En Catalogne, les « faves ofegades », – en occitan, le caçolet ou cassoulet, en français le sauté de fèves -, sont un ragoût à base de fèves ou de haricots « sautés », de lard entrelardé, de boudin blanc, de boudin noir, de jambon, de bacon et de la poitrine et de l’épaule de porc, aromatisé d’ail, de marjolaine, de thym, de laurier et de menthe. Un autre ragoût, actuellement s’apparentant beaucoup plus à un pot au feu par ajout de pommes de terre et chou vert, « l’ollada », est une autre forme de cassoulet. Il se cuisinait, déjà au Moyen-Âge, dans un pot en terre ou en métal, de forme arrondie, avec deux anses, « l’olla », qui a donné le nom au plat. La viande de porc, – jambon ranci, couennes, oreilles, queue, pieds, côtes et échine, ventrêche ou poitrine salée, lard -, préalablement cuite à part, mijotait, de longues heures, avec des légumineuses, – haricots, fèves et pois chiche -, auxquels ingrédients pouvaient se rajouter de l’andouillette, du boudin noir et de la saucisse, et était servi, le lendemain, « réchauffé » à la braise de ceps de vigne.


 

Mais les ragoûts ne sont pas apanage de la seule Europe de l’Ouest.
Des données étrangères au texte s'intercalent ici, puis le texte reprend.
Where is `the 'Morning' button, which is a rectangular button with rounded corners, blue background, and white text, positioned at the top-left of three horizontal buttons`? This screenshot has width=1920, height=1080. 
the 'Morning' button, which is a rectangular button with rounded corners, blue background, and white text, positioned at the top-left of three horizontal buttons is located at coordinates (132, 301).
Ils sont aussi des plats typiques de tout le bassin méditerranéen aux viandes de mouton et volailles, de la galaxie russe, des Antilles et ses pois savons secs, etcDans les temps anciens, ils mijotaient, posé au coin du feu ou suspendu dans la cheminée au dessus de la braise, toute la journée, dans un grand récipient, en terre ou en métal,, – la cassole, la marmite, le pot, l’olla, etc…– de forme arrondie, à l’ouverture large, pouvant avoir une ou deux anses. Ils étaient consommés, par les gens du peuple, au repas du soir. Mais consommés…, avec une nuance d’importance…, car la pauvreté était ancrée dans la populace et la viande était denrée rare. Aussi, excepté le dimanche où les ingrédients carnés étaient partagés entre tous les membres de la famille, en semaine le repas ne se composait, exclusivement, que d’une soupe aux haricots ou aux fèves, prélevée dans la marmite, et épaissie avec un quignon de pain généralement rassi.


Note


(2) Le « Rabadal » est le met du Roi : confit de porc, de canard ou d’oie.